Monday, August 2, 2010

Metro and the Magic Bus

Last week I received a door hanger from Metro advertising its "magic bus" service. The door hanger did not tell me what is so magic about the service, but I suspect it has something to do with Metro's ability to make money disappear.

A business advertises in order to attract customers. A government subsidized monopoly, such as Metro, should have no problem attracting customers. After all, they charge rates well below what they are really worth and they have no competition as a matter of government policy. The former provides riders with a bargain, and the latter means nobody can drive them out of business by offering superior service. So why does Metro have such difficulty attracting riders?

The answer is quite simple: They are offering something that most people don't want. However, that won't stop them and all of their other mass-transit buddies from trying to force light rail down our throats. As is typical of government interventions, when one doesn't work we are quickly told that we need more. When bus ridership falls, we are told that we need light rail. When a light rail line is built, and fails to attract the predicted riders, we are told that it is because we don't have enough light rail!?!

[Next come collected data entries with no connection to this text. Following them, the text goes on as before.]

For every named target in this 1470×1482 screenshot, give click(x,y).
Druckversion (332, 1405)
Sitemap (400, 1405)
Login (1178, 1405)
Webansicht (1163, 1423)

If a private business used this "reasoning" it wouldn't be a business for long. But Metro has no concerns about using our money wisely, because it obtains that money by coercion, rather than our consent. Unlike a private business, which must produce a return for its investors--investors who may voluntarily withdraw their investment--Metro has no incentive to provide a return on investment or even a service that is desired.

Metro--like all such government boondoggles--is merely a means for those with political connections to legally rob productive citizens. And if you think otherwise, you are being taken for a ride.